**LISTED RECORDS**
• • • • •

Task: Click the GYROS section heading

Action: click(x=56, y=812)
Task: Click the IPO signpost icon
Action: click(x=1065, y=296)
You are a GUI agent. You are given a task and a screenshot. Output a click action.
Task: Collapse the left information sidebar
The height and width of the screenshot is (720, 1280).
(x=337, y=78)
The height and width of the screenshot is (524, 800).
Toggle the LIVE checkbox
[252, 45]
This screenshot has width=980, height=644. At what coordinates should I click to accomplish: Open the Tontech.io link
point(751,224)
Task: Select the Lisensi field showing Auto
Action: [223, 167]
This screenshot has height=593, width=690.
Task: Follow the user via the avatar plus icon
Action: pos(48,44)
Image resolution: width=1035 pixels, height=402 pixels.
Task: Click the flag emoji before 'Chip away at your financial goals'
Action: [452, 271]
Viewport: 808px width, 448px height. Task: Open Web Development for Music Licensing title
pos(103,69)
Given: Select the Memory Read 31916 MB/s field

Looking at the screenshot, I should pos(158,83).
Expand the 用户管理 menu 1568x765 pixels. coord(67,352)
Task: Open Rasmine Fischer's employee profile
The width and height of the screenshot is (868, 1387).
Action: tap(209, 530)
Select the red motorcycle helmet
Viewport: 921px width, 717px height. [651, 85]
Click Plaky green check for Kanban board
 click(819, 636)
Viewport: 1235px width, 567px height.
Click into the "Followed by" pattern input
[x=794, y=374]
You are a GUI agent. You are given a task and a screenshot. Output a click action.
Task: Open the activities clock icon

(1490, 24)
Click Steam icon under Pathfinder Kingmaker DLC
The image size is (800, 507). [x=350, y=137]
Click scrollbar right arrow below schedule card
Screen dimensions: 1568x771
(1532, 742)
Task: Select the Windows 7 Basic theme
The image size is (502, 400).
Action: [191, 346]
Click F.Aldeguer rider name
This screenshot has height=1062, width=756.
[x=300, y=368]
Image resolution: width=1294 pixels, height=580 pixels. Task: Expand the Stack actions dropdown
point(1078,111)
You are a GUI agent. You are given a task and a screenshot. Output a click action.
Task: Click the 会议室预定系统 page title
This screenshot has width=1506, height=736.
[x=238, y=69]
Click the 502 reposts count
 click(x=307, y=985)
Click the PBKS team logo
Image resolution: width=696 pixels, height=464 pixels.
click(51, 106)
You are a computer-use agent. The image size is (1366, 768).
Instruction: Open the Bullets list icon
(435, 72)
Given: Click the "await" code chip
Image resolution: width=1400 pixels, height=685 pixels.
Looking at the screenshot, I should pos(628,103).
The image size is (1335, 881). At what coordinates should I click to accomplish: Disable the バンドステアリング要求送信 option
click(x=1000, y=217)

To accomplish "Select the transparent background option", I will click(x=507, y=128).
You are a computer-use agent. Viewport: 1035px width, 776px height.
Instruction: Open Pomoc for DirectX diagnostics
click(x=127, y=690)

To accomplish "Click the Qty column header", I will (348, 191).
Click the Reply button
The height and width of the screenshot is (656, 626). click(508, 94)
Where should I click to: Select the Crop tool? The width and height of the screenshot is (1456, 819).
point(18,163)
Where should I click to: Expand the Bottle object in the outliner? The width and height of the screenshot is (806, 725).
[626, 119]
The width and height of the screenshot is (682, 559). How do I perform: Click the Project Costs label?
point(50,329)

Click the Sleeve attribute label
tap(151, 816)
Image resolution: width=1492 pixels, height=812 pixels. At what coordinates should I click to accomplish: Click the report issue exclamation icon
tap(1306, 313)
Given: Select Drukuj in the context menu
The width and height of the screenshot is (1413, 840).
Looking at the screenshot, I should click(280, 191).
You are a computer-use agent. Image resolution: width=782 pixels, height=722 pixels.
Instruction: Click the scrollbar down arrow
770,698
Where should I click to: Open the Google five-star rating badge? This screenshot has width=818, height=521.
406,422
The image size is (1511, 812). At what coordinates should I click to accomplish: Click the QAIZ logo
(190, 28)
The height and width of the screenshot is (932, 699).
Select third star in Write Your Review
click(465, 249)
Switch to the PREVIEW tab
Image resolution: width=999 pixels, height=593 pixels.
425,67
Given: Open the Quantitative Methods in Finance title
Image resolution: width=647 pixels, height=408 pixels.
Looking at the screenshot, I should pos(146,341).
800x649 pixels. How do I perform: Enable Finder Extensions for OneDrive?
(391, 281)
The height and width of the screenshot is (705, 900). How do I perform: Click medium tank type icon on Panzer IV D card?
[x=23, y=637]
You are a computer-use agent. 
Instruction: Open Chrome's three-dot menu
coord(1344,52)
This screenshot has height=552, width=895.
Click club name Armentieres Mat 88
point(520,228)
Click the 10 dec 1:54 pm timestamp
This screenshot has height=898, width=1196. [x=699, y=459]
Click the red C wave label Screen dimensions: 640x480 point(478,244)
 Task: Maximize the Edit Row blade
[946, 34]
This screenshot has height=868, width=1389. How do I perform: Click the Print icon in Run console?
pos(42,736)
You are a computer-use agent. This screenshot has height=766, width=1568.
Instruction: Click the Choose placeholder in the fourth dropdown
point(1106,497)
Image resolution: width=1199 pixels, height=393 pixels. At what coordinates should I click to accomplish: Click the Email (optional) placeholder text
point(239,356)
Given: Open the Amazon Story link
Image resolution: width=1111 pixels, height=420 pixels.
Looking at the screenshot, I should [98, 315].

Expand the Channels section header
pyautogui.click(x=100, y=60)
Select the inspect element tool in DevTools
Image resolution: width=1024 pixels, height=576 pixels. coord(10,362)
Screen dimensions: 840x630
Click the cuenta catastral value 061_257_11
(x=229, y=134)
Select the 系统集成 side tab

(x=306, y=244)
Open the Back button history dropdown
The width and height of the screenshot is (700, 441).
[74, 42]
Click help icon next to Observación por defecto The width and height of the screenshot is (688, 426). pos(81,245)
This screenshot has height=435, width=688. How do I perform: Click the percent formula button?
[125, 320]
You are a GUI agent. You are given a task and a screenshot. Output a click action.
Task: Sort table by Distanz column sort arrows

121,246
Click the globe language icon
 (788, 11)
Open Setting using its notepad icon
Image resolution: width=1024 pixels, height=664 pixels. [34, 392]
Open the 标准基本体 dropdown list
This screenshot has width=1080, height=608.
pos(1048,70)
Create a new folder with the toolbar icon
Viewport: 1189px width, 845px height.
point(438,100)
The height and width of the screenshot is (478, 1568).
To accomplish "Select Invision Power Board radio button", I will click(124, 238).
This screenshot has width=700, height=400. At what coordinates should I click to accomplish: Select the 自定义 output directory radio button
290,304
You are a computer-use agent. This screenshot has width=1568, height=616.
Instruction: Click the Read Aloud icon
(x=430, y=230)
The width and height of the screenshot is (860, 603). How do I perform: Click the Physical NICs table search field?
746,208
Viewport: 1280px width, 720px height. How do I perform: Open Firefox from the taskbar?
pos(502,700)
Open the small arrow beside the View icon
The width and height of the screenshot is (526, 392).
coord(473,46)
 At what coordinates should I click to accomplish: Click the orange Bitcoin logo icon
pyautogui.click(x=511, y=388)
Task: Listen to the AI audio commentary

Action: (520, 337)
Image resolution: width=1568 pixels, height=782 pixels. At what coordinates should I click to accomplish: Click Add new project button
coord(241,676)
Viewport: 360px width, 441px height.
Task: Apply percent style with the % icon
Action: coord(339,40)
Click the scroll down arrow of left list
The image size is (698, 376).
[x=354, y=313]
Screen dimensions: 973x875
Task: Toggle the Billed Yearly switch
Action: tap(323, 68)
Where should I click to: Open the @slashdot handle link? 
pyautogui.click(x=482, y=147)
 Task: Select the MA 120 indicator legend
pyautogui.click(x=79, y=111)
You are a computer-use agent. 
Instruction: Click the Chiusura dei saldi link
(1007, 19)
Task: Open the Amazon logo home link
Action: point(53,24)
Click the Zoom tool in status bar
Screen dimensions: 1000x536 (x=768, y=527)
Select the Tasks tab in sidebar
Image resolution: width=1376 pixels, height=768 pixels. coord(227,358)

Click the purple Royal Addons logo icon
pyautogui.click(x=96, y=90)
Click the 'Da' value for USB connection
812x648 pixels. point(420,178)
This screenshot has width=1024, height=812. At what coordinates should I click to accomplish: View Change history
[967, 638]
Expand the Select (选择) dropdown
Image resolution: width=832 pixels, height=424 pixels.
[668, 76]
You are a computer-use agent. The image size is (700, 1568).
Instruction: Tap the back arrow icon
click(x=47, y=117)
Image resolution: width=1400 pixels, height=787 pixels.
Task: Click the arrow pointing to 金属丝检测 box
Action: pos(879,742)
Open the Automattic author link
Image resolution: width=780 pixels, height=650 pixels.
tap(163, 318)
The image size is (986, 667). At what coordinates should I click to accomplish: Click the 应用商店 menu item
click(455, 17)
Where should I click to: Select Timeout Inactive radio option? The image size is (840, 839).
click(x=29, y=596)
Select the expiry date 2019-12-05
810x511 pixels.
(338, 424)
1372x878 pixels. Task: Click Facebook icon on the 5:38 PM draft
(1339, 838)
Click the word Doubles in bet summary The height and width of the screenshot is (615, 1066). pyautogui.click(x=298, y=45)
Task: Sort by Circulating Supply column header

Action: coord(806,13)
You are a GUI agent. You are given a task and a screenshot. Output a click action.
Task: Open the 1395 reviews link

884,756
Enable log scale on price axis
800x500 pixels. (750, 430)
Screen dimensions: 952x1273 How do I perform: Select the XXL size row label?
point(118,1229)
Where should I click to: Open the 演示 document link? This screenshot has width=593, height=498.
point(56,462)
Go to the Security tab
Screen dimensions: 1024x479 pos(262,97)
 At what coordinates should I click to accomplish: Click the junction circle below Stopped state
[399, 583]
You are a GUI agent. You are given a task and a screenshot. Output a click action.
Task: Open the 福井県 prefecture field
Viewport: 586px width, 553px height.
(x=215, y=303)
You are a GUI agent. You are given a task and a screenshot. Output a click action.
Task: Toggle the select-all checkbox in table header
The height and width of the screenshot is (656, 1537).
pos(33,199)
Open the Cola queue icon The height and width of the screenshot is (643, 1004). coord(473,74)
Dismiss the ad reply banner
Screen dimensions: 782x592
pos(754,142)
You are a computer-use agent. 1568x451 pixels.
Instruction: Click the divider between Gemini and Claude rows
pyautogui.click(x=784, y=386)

• • • • •

**EXERCISE**
Write out only what runs from the line holding "The height and width of the screenshot is (656, 1537)." through the last line of the records, exactly as shown.

**RESPONSE BOX**
The height and width of the screenshot is (656, 1537).
pos(33,199)
Open the Cola queue icon The height and width of the screenshot is (643, 1004). coord(473,74)
Dismiss the ad reply banner
Screen dimensions: 782x592
pos(754,142)
You are a computer-use agent. 1568x451 pixels.
Instruction: Click the divider between Gemini and Claude rows
pyautogui.click(x=784, y=386)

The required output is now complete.